Now, solve for the value of $b$ using the second equation.

$4v+b=54$ $b=54-4v$

Let’s solve the value of $v$ by substituting the value of $b$ to the bottom equation.

$8v+8(54-4v)=240$

Distribute $8$ to each terms inside the parenthesis

$8v+432-32v=240$

Combine like terms

$432-24v=240$

Now, let’s isolate the $v$ by subtracting $432$ on both sides.

$432-24v-432=240-432$ $-24v=-192$

Then divide both sides by $-24$,

$\dfrac{-24}{-24} = \dfrac{-192}{-24}$

And we’ll have

$v = 8$

Then, let’s plug the value of $v$ into one equation to get the value of $b$.

$4v+b=54$ $4(8)+b=54$ $32+b=54$ $b=22$

Students in each van= $8$

Students in each bus= $22$

## Video-Lesson Transcript

To solve a word problem using system of equations, it is important to:
1. Identify what we don’t know
2. Declare variables.
3. Use sentences to create equations.

Let’s have an example:

Mary and Jose each bought plants from the same store. Mary spent $\188$ on $7$ cherry trees and $11$ rose bushes. Jose spent $\236$ on $13$ cherry trees and $11$ rose bushes.
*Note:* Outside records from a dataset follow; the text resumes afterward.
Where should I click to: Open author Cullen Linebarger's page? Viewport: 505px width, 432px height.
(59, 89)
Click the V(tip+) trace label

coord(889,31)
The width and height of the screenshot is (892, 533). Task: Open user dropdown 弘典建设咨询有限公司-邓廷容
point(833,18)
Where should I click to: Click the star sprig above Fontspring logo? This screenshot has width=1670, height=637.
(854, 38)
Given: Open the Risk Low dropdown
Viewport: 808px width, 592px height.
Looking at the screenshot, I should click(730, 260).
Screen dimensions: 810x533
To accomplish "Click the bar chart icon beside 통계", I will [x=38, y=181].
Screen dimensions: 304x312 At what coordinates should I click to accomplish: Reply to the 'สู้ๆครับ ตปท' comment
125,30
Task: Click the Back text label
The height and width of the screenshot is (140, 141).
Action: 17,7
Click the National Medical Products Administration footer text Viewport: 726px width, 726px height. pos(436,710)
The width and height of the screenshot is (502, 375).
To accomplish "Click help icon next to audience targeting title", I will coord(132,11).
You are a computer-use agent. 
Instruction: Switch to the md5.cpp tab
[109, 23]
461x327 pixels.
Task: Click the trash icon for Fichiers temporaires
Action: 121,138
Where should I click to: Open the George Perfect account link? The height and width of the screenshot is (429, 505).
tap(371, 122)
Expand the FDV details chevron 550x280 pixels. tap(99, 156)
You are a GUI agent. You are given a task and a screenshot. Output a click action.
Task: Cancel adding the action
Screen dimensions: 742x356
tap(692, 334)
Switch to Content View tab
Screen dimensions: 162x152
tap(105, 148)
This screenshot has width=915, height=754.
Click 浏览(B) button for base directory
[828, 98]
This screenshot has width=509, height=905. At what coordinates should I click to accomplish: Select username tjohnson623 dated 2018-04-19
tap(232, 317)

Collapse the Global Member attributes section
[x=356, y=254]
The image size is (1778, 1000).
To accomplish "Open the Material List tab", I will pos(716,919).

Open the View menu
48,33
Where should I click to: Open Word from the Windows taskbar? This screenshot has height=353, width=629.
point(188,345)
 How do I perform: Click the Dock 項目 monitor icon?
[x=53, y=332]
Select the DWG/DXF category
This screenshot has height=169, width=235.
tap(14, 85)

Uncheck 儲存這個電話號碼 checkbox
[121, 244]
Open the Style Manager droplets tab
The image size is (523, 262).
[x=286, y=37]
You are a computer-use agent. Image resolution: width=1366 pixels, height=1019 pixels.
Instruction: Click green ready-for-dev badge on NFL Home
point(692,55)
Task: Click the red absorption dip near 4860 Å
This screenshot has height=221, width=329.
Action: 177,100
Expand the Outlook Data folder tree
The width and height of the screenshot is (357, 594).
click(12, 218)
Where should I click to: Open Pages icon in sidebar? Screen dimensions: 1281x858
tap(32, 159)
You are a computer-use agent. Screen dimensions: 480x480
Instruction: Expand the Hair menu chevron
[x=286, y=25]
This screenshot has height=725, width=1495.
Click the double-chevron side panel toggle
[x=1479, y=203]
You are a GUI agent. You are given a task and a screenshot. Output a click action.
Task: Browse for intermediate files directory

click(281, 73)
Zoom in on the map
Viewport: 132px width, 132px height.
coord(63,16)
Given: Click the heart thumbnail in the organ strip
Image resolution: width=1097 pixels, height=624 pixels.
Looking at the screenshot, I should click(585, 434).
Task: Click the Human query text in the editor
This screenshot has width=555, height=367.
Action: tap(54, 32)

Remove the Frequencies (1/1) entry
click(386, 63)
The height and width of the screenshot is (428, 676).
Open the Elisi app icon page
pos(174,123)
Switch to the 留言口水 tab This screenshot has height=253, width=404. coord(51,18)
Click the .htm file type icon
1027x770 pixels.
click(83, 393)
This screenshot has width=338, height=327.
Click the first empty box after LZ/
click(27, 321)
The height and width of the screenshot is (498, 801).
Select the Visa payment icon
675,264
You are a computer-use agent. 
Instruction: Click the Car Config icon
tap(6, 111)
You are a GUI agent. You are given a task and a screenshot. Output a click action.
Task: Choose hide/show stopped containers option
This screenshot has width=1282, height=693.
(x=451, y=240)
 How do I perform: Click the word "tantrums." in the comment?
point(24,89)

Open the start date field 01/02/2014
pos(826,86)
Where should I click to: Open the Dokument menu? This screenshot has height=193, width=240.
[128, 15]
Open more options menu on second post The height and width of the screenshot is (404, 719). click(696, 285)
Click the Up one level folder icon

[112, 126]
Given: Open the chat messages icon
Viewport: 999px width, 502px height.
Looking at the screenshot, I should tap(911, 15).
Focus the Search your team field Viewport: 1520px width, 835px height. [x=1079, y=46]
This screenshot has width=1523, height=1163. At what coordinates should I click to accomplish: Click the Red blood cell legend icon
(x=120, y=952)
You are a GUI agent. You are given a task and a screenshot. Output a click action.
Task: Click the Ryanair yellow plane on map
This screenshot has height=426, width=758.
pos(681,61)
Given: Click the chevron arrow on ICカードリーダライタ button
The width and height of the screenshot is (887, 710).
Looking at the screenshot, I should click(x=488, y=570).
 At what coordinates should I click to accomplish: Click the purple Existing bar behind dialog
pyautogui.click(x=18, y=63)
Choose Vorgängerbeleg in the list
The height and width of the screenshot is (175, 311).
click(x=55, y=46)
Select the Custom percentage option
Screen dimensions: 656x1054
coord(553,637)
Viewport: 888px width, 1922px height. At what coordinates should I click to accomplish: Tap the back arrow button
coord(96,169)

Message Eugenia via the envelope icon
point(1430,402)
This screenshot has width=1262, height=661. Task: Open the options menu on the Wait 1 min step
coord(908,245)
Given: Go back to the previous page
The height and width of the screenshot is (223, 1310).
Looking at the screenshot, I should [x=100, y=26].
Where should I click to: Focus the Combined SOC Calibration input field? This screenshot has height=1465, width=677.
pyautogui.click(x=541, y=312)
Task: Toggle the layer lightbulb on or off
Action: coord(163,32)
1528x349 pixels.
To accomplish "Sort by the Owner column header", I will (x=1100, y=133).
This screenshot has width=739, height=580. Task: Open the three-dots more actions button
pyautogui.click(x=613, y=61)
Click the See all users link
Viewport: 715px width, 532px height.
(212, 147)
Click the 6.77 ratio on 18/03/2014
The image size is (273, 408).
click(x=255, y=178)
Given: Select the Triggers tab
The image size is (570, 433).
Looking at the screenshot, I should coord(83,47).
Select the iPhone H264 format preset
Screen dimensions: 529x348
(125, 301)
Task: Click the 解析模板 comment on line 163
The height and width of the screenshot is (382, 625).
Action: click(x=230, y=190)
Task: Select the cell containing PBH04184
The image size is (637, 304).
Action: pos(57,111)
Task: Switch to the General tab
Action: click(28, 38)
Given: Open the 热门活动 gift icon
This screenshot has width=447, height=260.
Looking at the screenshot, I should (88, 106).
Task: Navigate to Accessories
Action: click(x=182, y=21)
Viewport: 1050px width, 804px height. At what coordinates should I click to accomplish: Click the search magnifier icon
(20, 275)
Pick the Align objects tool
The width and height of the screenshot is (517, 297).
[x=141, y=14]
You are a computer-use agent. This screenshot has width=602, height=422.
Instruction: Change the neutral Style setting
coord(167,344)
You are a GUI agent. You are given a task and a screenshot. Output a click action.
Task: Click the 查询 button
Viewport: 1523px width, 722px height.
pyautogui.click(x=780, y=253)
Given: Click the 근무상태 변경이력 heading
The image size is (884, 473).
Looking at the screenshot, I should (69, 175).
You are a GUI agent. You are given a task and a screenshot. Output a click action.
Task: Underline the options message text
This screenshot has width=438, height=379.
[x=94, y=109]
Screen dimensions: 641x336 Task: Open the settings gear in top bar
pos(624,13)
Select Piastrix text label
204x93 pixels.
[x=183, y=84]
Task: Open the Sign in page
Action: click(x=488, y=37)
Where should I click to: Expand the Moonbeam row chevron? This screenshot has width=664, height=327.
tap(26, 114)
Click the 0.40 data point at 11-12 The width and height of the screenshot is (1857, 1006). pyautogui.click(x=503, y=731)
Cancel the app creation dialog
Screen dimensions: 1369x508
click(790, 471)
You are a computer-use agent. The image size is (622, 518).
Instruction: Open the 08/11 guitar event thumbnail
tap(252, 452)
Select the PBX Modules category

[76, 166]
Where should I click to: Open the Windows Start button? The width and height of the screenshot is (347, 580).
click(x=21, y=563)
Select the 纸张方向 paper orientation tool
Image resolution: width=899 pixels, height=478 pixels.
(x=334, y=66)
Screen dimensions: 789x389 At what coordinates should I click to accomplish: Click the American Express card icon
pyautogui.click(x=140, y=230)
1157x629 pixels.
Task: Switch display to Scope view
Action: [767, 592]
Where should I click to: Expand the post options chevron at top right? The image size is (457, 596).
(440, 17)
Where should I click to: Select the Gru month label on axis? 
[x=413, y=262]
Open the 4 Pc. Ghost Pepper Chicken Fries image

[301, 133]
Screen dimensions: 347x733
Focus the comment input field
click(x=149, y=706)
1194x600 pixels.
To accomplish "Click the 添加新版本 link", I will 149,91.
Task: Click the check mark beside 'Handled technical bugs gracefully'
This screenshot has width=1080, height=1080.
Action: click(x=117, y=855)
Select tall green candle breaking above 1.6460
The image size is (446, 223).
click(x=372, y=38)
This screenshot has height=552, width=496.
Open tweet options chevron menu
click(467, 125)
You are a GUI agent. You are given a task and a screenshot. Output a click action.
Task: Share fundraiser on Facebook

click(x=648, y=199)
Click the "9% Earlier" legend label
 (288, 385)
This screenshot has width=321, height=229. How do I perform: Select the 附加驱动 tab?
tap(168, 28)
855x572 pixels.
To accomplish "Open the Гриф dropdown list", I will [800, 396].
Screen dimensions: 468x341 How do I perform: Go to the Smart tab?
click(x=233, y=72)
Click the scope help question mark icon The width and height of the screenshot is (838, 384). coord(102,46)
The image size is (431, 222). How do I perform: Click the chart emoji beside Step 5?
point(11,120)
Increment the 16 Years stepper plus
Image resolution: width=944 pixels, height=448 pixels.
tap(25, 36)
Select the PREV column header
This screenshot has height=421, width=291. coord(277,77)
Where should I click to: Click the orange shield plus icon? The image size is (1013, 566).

Find the cost of one cherry tree and the cost of one rose bush.

Let’s solve this by following steps above.

1. What we don’t know:
cost of a cherry tree
cost of a rose bush

2. Declare variables:
cost of a cherry tree : $x$
cost of a rose bush : $y$

3. Use sentences to create equations.

For Mary:
$7$ cherry trees and $11$ rose bushes $= \188$
$7x + 11 y = 188$

For Jose:
$13$ cherry trees and $11$ rose bushes $= \236$
$13x + 11 y = 236$

Now, we have a system of equations

$7x + 11y = 188$
$13x + 11y = 236$

We can solve this by process of substitution, elimination or fraction.

Since the value of $y$ is the same for both equations, let’s do the process of elimination.

First, let’s multiply the first equation by $-1$

$-1 (13x + 11y = 236)$

Here we’ll have a negated equation

$-13x - 11y = -236$

Let’s do the process of elimination now

$7x + 11y = 188$
$+ {-13x} + 11y = 236$

We’ll have

$6x = -48$

Then, let’s isolate $x$ by dividing both sides by $-6$

$\dfrac{-6x}{-6} = \dfrac{-48}{-6}$

Now, we have

$x = 8$

Remember, our declared variable?

cost of a cherry tree : $x$

Since $x = 8$

Now we can say that

cost of a cherry tree : $= 8$

Now, let’s solve for the value of $y$ by getting one equation and plugging the value of $x$.

Let’s use the first equation to plug in $x = 8$

$7x + 11y = 188$ $7(8) + 11y = 188$ $56 + 11y = 188$

Let’s isolate $y$ by subtracting $56$ on both sides of the equation

$56 - 56 + 11y = 188 - 56$ $11y = 132$

Then divide by $11$

$\dfrac{11y}{11} = \dfrac{132}{11}$

And we get

$y = 12$

Now, we know that cost of a rose bush is $12$.